Je suis d’Europe, cette espèce d’espace

Colette Nys-Mazure,

À la mémoire inventive de Georges Perec

Ici, c’est un village au nom musical, Froyennes, riche en voyelles et qui ne s’achève pas, « prolongeant indéfiniment par l’affaiblissement continu de l’e muet son épanouissement plein de réserve », observerait Jean-Paul Sartre.

Ici c’est la part rurale — champs, moulin, fermes et église —, où j’aime vivre à l’ombre voisine du parc d’un château à la Moulinsart. Plus loin la zone industrielle et la banlieue verte — les Français aiment vivre au bord de leur frontière en bénéficiant de notre paix.

Non loin d’ici, un sentier de halage s’essouffle à suivre le cours de l’Escaut qui sinue entre peupliers vers son embouchure flamande, portant les péniches aux prénoms polyglottes ; on est de la rive gauche comme d’une religion.

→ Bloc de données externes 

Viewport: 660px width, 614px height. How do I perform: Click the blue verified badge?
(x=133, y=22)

Ici c’était le Hainaut occidental et c’est aujourd’hui la Wallonie picarde, fleuron des terres francophones de Belgique, ce pays trilingue, exigu, coincé entre des terres plus ambitieuses.

Bruxelles, cœur de l’Europe, clame-t-on, mais est-ce si sûr ? Je ne sais jamais très bien où commencent et finissent ces Europe de l’Est ou de l’Ouest, du Sud ou « centrale ». Rimbaud dans son Bateau ivre regrettait « L’Europe aux anciens parapets ».

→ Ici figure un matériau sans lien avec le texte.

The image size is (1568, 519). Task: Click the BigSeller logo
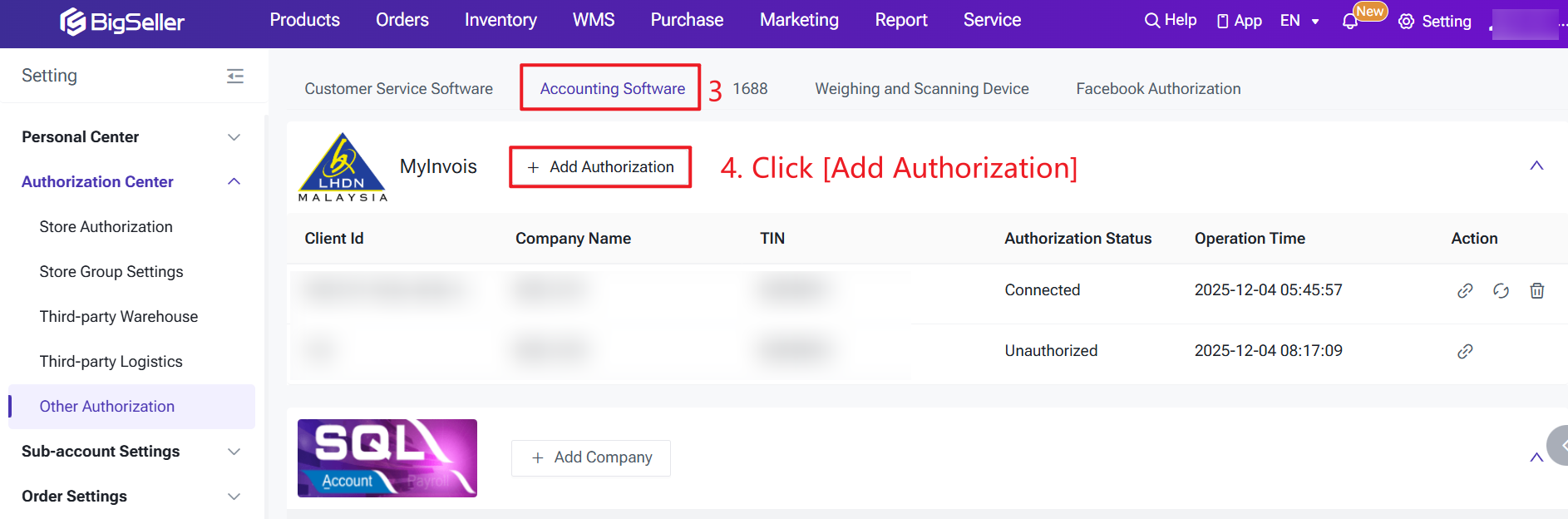click(x=122, y=22)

Ce qui est certain c’est que nous sommes l’une des vingt-sept nations rassemblées sous la bannière étoilée ; nous sommes d’Europe, la mortelle aimée de Zeus, métamorphosée en taureau blanc, enlevée, conduite en Crète et devenue mère de Minos.

Détruire, dit-elle. Non, Duras, je n’ai pas envie de brûler les ailes de ce dur désir d’accord alors qu’aux alentours enflent les rumeurs de panique, s’accroissent les menaces.

Modeste Europe, sans aucun doute, face aux géants d’Asie et d’Amérique, mais contrepoids aux démons du pouvoir absolu, aux délires réducteurs.

Racines continentales si profondes que les branches s’élancent haut vers l’espace. Par ma fenêtre d’ici maintenant, de Froyennes en Belgique, je suis des yeux et du cœur les migrateurs traçant dans le ciel leur route d’alliance.